- _THE TASK_
Below are some records; output exactly the lines from the line with "Task: Switch to the PropertyManager tab" to the line with "Expand the model selector dropdown chevron", both ends kept, and nothing more.
═══ MATERIAL FOR THIS EXERCISE ═══
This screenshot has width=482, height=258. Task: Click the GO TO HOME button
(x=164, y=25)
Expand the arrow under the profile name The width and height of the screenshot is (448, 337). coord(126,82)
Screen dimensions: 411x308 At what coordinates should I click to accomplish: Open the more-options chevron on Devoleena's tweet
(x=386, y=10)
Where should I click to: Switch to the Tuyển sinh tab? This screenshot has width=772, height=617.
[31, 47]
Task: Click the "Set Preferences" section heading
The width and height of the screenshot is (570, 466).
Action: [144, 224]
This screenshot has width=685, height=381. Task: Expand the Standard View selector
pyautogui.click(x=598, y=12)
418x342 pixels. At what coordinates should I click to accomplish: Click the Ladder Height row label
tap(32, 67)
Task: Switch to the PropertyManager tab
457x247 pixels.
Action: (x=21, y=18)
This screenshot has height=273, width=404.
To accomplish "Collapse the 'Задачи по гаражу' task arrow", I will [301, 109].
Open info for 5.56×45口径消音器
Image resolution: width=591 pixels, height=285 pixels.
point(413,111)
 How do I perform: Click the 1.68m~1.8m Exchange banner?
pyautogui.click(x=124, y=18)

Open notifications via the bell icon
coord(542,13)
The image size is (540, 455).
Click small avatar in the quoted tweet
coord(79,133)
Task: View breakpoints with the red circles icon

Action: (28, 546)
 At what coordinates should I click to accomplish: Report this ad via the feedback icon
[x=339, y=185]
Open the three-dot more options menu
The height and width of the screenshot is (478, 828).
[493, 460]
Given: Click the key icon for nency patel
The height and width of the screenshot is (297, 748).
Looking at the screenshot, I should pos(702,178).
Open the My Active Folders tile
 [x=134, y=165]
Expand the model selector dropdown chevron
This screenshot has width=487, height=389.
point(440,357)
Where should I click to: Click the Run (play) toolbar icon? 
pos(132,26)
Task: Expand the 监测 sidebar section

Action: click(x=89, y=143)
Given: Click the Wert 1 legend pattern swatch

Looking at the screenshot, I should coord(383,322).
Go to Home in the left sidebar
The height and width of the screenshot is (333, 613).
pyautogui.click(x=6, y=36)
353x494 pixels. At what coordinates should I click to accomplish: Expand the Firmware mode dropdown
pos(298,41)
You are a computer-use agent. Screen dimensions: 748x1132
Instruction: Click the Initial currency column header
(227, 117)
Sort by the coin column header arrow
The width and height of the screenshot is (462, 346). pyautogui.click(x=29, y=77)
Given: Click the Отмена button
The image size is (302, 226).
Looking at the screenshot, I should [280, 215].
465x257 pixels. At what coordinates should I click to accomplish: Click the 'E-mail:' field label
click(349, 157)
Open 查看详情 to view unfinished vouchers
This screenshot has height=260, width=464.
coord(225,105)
═══
- _EXERCISE RESULT_
Task: Switch to the PropertyManager tab
457x247 pixels.
Action: (x=21, y=18)
This screenshot has height=273, width=404.
To accomplish "Collapse the 'Задачи по гаражу' task arrow", I will [301, 109].
Open info for 5.56×45口径消音器
Image resolution: width=591 pixels, height=285 pixels.
point(413,111)
 How do I perform: Click the 1.68m~1.8m Exchange banner?
pyautogui.click(x=124, y=18)

Open notifications via the bell icon
coord(542,13)
The image size is (540, 455).
Click small avatar in the quoted tweet
coord(79,133)
Task: View breakpoints with the red circles icon

Action: (28, 546)
 At what coordinates should I click to accomplish: Report this ad via the feedback icon
[x=339, y=185]
Open the three-dot more options menu
The height and width of the screenshot is (478, 828).
[493, 460]
Given: Click the key icon for nency patel
The height and width of the screenshot is (297, 748).
Looking at the screenshot, I should pos(702,178).
Open the My Active Folders tile
 [x=134, y=165]
Expand the model selector dropdown chevron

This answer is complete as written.